Gao Qin, Zhang Yan-lei, Xie Zhi-yun, Zhang Qi-peng, Hu Zhang-zhi
Peking University Medical Informatics Center, Beijing 100083, China.
Beijing Da Xue Xue Bao Yi Xue Ban. 2006 Apr 18;38(2):218-21.
A critical factor in the advancement of biomedical research is the ease with which data can be integrated, redistributed and analyzed both within and across domains. This paper summarizes the Biomedical Information Core Infrastructure built by National Cancer Institute Center for Bioinformatics in America (NCICB). The main product from the Core Infrastructure is caCORE--cancer Common Ontologic Reference Environment, which is the infrastructure backbone supporting data management and application development at NCICB. The paper explains the structure and function of caCORE: (1) Enterprise Vocabulary Services (EVS). They provide controlled vocabulary, dictionary and thesaurus services, and EVS produces the NCI Thesaurus and the NCI Metathesaurus; (2) The Cancer Data Standards Repository (caDSR). It provides a metadata registry for common data elements. (3) Cancer Bioinformatics Infrastructure Objects (caBIO). They provide Java, Simple Object Access Protocol and HTTP-XML application programming interfaces. The vision for caCORE is to provide a common data management framework that will support the consistency, clarity, and comparability of biomedical research data and information. In addition to providing facilities for data management and redistribution, caCORE helps solve problems of data integration. All NCICB-developed caCORE components are distributed under open-source licenses that support unrestricted usage by both non-profit and commercial entities, and caCORE has laid the foundation for a number of scientific and clinical applications. Based on it, the paper expounds caCORE-base applications simply in several NCI projects, of which one is CMAP (Cancer Molecular Analysis Project), and the other is caBIG (Cancer Biomedical Informatics Grid). In the end, the paper also gives good prospects of caCORE, and while caCORE was born out of the needs of the cancer research community, it is intended to serve as a general resource. Cancer research has historically contributed to many areas beyond tumor biology. At the same time, the paper makes some suggestions about the study at the present time on biomedical informatics in China.

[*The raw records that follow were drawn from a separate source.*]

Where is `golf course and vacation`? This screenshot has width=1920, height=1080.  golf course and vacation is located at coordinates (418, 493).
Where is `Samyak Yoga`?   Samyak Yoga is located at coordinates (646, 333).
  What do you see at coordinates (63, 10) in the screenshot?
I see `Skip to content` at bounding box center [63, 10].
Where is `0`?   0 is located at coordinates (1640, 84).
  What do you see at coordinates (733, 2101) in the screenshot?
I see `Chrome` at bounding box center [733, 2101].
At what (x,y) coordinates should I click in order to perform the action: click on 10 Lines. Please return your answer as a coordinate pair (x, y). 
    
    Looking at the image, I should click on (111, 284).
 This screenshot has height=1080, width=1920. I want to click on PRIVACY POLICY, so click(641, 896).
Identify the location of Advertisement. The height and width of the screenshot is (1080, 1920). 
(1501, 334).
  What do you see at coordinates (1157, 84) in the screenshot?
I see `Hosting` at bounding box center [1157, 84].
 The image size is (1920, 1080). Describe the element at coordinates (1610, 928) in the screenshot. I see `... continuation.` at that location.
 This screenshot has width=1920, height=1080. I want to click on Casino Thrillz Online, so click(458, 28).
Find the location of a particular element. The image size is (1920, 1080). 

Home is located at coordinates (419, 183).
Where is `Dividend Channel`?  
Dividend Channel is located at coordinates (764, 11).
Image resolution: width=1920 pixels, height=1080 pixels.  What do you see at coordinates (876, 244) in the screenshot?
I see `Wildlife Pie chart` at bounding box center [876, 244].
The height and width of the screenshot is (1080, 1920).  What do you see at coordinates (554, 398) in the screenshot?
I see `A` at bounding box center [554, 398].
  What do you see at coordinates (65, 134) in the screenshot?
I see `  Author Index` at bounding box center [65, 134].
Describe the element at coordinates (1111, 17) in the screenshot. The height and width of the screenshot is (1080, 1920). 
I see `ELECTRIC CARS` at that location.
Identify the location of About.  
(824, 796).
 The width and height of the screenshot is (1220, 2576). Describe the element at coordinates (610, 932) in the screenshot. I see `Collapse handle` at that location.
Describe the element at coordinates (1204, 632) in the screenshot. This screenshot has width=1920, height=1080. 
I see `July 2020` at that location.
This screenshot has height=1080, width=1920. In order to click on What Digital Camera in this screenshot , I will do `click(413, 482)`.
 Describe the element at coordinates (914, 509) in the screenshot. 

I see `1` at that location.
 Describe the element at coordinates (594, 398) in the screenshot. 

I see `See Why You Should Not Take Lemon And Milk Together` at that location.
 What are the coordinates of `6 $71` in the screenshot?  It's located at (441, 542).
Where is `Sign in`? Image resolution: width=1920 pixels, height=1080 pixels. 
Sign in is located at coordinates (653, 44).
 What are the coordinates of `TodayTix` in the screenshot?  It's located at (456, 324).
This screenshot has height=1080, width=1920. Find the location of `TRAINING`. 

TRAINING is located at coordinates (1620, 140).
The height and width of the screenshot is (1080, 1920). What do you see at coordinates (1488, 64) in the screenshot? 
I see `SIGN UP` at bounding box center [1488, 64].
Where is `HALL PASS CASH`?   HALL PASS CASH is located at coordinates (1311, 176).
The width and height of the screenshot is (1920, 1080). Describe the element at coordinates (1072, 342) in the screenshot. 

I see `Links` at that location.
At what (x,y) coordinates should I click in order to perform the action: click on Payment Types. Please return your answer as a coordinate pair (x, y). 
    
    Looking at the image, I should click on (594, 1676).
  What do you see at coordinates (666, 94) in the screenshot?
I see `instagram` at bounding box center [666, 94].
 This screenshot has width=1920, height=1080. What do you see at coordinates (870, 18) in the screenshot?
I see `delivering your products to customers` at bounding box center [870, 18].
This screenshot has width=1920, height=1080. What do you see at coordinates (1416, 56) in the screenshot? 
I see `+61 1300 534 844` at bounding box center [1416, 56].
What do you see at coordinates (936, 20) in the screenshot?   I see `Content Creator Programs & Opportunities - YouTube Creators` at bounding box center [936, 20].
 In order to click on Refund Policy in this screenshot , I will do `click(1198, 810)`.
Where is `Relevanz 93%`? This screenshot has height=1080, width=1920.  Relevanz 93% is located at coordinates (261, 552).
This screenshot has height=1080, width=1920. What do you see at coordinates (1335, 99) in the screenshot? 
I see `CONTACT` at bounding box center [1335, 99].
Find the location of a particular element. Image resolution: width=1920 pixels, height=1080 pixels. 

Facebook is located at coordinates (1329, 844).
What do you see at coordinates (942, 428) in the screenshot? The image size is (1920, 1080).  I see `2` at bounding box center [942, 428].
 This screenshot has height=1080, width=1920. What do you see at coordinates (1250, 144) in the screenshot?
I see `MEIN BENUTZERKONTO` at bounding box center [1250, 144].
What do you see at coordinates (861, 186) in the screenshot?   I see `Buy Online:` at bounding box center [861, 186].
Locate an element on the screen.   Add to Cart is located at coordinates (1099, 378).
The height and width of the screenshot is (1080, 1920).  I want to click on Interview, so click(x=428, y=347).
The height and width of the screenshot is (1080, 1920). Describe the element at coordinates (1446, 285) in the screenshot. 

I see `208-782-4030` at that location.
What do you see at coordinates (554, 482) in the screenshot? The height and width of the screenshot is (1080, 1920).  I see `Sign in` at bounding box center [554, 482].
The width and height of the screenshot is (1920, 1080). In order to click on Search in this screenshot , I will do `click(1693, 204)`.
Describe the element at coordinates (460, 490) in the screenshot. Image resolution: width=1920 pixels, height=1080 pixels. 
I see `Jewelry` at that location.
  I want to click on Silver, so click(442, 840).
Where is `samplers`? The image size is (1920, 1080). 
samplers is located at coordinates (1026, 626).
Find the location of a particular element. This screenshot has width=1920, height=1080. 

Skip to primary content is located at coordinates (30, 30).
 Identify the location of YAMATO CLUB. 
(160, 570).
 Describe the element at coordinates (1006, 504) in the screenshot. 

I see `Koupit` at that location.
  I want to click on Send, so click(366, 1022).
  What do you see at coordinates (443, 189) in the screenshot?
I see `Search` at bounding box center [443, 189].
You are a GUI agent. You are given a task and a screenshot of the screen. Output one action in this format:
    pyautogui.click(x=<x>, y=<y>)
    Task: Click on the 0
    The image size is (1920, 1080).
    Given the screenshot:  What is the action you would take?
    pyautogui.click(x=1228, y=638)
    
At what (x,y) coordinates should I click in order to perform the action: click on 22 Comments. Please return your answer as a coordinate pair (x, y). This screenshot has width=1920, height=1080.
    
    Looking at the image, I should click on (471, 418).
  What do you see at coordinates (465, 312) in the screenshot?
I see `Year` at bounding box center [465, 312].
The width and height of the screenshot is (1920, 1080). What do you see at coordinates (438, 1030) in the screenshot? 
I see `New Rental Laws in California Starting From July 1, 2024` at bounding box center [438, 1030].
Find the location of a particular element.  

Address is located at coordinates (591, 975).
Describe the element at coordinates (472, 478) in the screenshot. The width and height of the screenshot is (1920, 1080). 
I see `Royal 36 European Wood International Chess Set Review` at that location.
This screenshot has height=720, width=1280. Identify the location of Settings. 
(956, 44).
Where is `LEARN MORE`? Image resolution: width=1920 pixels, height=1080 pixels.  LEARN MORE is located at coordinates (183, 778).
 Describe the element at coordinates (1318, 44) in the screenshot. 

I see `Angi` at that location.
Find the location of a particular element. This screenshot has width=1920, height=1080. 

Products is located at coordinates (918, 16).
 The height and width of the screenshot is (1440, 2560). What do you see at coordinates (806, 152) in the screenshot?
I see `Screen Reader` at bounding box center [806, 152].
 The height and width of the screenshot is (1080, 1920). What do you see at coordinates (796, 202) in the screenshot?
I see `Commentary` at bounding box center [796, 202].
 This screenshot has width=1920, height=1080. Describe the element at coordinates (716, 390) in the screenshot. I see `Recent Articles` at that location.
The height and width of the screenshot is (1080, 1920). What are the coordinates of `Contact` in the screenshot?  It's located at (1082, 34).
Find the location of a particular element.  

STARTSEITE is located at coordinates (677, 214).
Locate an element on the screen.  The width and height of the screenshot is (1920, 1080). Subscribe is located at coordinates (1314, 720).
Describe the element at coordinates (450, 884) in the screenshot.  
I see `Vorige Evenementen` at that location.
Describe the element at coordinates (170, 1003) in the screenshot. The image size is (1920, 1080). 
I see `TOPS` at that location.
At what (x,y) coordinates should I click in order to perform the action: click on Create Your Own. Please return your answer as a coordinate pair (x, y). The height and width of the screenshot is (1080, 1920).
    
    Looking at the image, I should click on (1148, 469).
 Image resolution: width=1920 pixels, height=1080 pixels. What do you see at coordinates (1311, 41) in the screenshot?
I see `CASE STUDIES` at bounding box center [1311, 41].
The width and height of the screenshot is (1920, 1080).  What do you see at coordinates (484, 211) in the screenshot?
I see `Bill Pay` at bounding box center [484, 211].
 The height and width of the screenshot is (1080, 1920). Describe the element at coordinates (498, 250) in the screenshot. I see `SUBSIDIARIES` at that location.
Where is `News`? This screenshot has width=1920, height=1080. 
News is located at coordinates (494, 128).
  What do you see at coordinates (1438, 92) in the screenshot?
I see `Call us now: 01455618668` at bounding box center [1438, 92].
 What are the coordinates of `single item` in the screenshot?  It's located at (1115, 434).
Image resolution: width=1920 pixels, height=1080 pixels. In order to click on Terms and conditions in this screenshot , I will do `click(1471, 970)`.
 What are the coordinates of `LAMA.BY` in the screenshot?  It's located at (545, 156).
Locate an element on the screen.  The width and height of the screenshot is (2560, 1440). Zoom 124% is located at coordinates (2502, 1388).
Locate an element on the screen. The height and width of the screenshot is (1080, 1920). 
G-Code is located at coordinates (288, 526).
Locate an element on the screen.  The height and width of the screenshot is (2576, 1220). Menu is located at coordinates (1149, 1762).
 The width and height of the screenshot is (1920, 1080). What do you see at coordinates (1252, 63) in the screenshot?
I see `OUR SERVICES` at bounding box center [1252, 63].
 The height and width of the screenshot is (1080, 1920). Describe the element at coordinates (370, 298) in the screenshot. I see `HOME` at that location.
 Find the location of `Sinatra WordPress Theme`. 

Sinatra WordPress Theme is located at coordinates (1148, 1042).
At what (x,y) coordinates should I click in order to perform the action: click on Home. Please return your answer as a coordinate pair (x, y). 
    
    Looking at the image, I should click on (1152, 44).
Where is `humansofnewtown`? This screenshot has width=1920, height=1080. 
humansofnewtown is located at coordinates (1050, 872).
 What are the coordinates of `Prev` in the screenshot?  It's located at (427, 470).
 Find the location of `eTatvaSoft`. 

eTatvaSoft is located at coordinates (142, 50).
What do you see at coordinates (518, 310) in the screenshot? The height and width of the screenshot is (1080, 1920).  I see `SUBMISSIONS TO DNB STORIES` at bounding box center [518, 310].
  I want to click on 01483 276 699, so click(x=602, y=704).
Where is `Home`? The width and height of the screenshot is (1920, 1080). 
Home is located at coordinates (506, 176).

生物医学研究取得进展的一个关键因素是数据在各领域内部以及跨领域进行整合、重新分发和分析的难易程度。本文总结了美国国立癌症研究所生物信息学中心(NCICB)构建的生物医学信息核心基础设施。核心基础设施的主要产品是caCORE——癌症通用本体参考环境,它是支持NCICB数据管理和应用程序开发的基础设施主干。本文阐述了caCORE的结构和功能:(1)企业词汇服务(EVS)。它们提供受控词汇、词典和叙词表服务,EVS生成NCI叙词表和NCI元叙词表;(2)癌症数据标准存储库(caDSR)。它为通用数据元素提供元数据注册中心。(3)癌症生物信息学基础设施对象(caBIO)。它们提供Java、简单对象访问协议和HTTP - XML应用程序编程接口。caCORE的愿景是提供一个通用数据管理框架,以支持生物医学研究数据和信息的一致性、清晰度和可比性。除了提供数据管理和重新分发的设施外,caCORE还有助于解决数据整合问题。NCICB开发的所有caCORE组件均根据开源许可进行分发,支持非营利和商业实体无限制使用,并且caCORE为许多科学和临床应用奠定了基础。基于此,本文在几个NCI项目中简要阐述了基于caCORE的应用,其中一个是CMAP(癌症分子分析项目),另一个是caBIG(癌症生物医学信息学网格)。最后,本文还展望了caCORE的良好前景,虽然caCORE源于癌症研究社区的需求,但它旨在作为一种通用资源。癌症研究在历史上对肿瘤生物学以外的许多领域都有贡献。同时,本文对当前中国生物医学信息学的研究提出了一些建议。